After locating the line that holds "Obtenir l'itinéraire (120, 565)", transcribe it and each following line to the end of the records, changing nothing and adding nothing.

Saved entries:
____

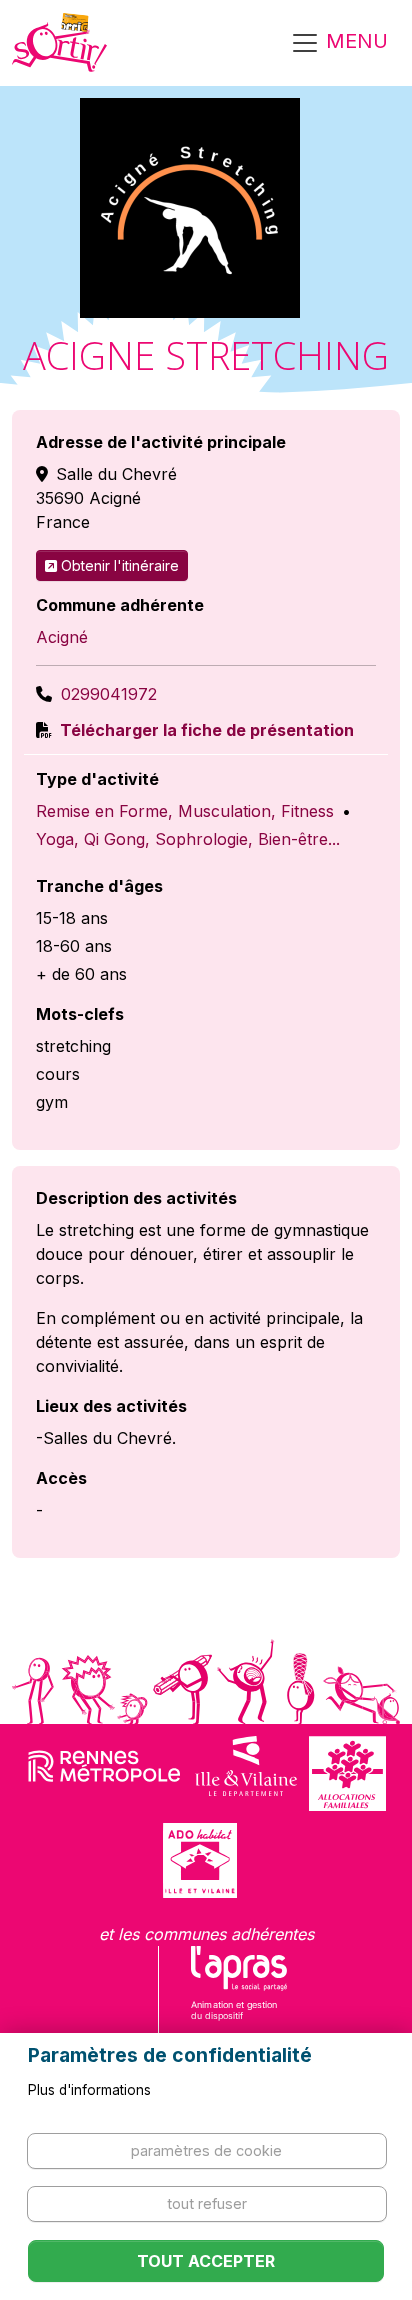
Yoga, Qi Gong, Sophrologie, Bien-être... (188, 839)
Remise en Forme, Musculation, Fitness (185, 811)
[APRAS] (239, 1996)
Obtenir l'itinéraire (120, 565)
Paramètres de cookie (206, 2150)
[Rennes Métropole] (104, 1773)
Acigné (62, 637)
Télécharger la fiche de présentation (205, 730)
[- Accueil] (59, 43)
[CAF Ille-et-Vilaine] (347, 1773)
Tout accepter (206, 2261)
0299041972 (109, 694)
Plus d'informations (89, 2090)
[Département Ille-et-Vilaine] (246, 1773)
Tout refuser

____

### Written response
Obtenir l'itinéraire (120, 565)
Paramètres de cookie (206, 2150)
[Rennes Métropole] (104, 1773)
Acigné (62, 637)
Télécharger la fiche de présentation (205, 730)
[- Accueil] (59, 43)
[CAF Ille-et-Vilaine] (347, 1773)
Tout accepter (206, 2261)
0299041972 (109, 694)
Plus d'informations (89, 2090)
[Département Ille-et-Vilaine] (246, 1773)
Tout refuser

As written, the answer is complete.